[PATCH, GCC/ARM] Rewire -mfpu=fp-armv8 as VFPv5 + D32 + DP
Thomas Preudhomme
thomas.preudhomme@foss.arm.com
Fri Jul 14 15:29:00 GMT 2017
Hi Richard,
I've committed the requested change as a separate patch to make it easier to
backport to earlier GCC versions.
Definition of __ARM_FEATURE_NUMERIC_MAXMIN checks for
TARGET_ARM_ARCH >= 8 and TARGET_NEON being true in addition to
TARGET_VFP5. However, instructions covered by this macro are part of
FPv5 which is available in ARMv7E-M architecture. This patch fixes the
macro to only check for TARGET_VFP5.
ChangeLog entry is as follows:
*** gcc/ChangeLog ***
* config/arm/arm-c.c (arm_cpu_builtins): Define
__ARM_FEATURE_NUMERIC_MAXMIN solely based on TARGET_VFP5.
Built and confirmed that the macro is now defined when building with
-march=armv7e-m+fpv5 -mfloat-abi=hard.
Best regards,
Thomas
On 14/07/17 15:43, Richard Earnshaw (lists) wrote:
> On 14/07/17 09:20, Thomas Preudhomme wrote:
>> Hi,
>>
>> fp-armv8 is currently defined as a double precision FPv5 with 32 D
>> registers *and* a special FP_ARMv8 bit. However FP for ARMv8 should only
>> bring 32 D registers on top of FPv5-D16 so this FP_ARMv8 bit is
>> spurious. As a consequence, many instruction patterns which are guarded
>> by TARGET_FPU_ARMV8 are unavailable to FPv5-D16 and FPv5-SP-D16.
>>
>> This patch gets rid of TARGET_FPU_ARMV8 and rewire all uses to
>> expressions based on TARGET_VFP5, TARGET_VFPD32 and TARGET_VFP_DOUBLE.

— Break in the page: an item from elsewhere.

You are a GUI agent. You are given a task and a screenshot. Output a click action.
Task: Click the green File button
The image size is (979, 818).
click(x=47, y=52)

>> It also redefine ISA_FP_ARMv8 to include the D32 capability to
>> distinguish it from FPv5-D16. At last, it sets the +fp.sp for ARMv8-R to
>> enable FPv5-SP-D16 (ie FP for ARMv8 with single precision only and 16 D
>> registers).
>>
>> ChangeLog entry is as follows:
>>
>> 2017-07-07 Thomas Preud'homme <thomas.preudhomme@arm.com>
>>
>> * config/arm/arm-isa.h (isa_bit_FP_ARMv8): Delete enumerator.
>> (ISA_FP_ARMv8): Define as ISA_FPv5 and ISA_FP_D32.

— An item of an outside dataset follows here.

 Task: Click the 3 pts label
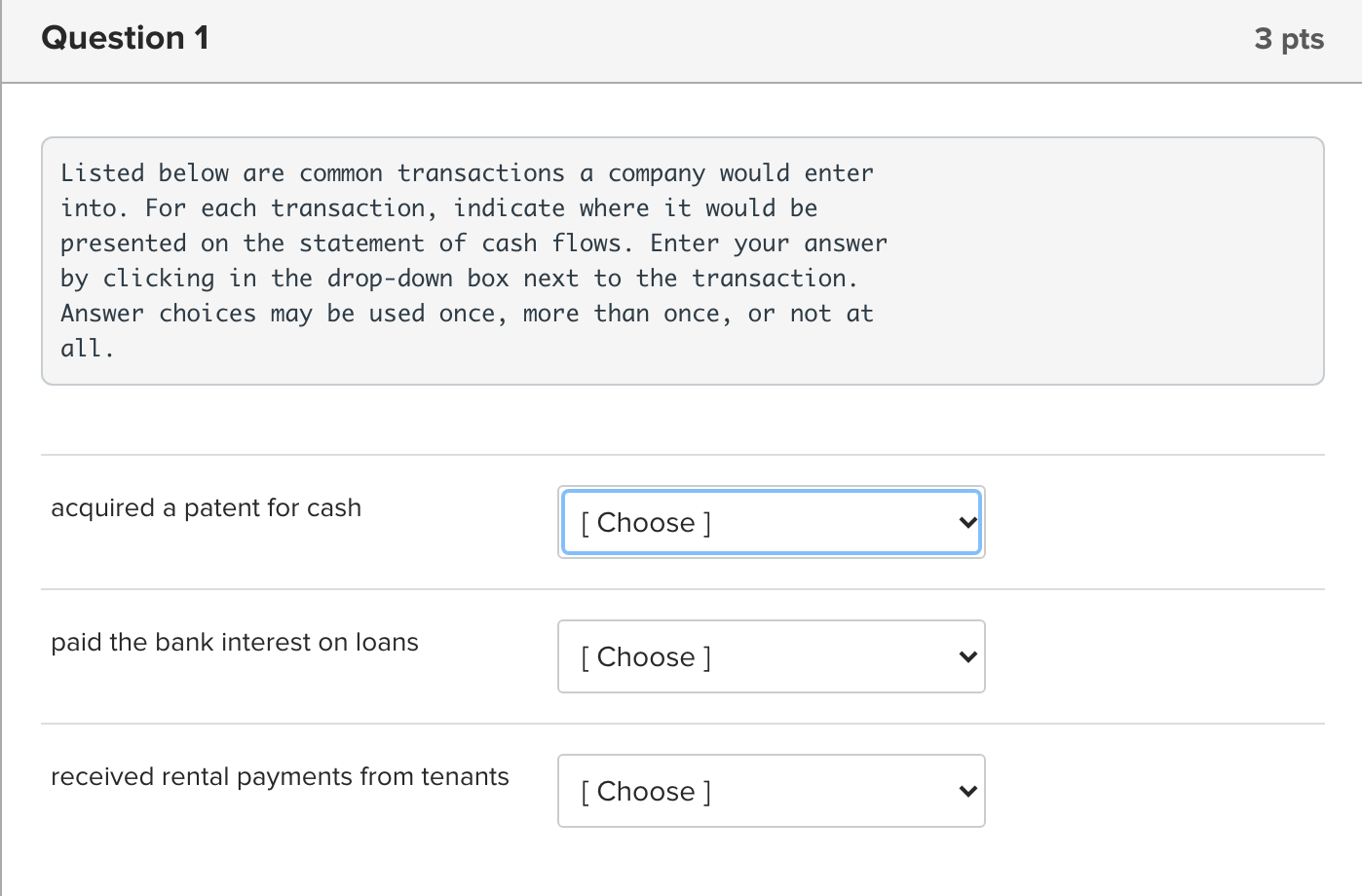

>> * config/arm/arm-cpus.in (armv8-r): Define fp.sp as enabling FPv5.
>> (fp-armv8): Define it as FP_ARMv8 only.
>> config/arm/arm.h (TARGET_FPU_ARMV8): Delete.
>> (TARGET_VFP_FP16INST): Define using TARGET_VFP5 rather than
>> TARGET_FPU_ARMV8.
>> config/arm/arm.c (arm_rtx_costs_internal): Replace checks against
>> TARGET_FPU_ARMV8 by checks against TARGET_VFP5.
>> * config/arm/arm-builtins.c (arm_builtin_vectorized_function): Define
>> first ARM_CHECK_BUILTIN_MODE definition using TARGET_VFP5 rather
>> than TARGET_FPU_ARMV8.
>> * config/arm/arm-c.c (arm_cpu_builtins): Likewise for
>> __ARM_FEATURE_NUMERIC_MAXMIN macro definition.
>> * config/arm/arm.md (cmov<mode>): Condition on TARGET_VFP5 rather than
>> TARGET_FPU_ARMV8.
>> * config/arm/neon.md (neon_vrint): Likewise.
>> (neon_vcvt): Likewise.
>> (neon_<fmaxmin_op><mode>): Likewise.
>> (<fmaxmin><mode>3): Likewise.
>> * config/arm/vfp.md (l<vrint_pattern><su_optab><mode>si2): Likewise.
>> * config/arm/predicates.md (arm_cond_move_operator): Check against
>> TARGET_VFP5 rather than TARGET_FPU_ARMV8 and fix spacing.
>>
>> Testing:
>> * Bootstrapped under ARMv8-A Thumb state and ran testsuite -> no
>> regression
>> * built Spec2000 and Spec2006 with -march=armv8-a+fp16 and compared
>> objdump -> no code generation difference
>>
>> Is this ok for trunk?
>
> OK with changes mentioned below.
>
> R.
>
>>
>> Best regards,
>>
>> Thomas
>>
>> rewire_mfpu_fparmv8.patch
>>
>>
>> diff --git a/gcc/config/arm/arm-builtins.c b/gcc/config/arm/arm-builtins.c
>> index 63ee880822c17eda55dd58438d61cbbba333b2c6..7504ed581c63a657a0dff48442633704bd252b2e 100644
>> --- a/gcc/config/arm/arm-builtins.c
>> +++ b/gcc/config/arm/arm-builtins.c
>> @@ -3098,7 +3098,7 @@ arm_builtin_vectorized_function (unsigned int fn, tree type_out, tree type_in)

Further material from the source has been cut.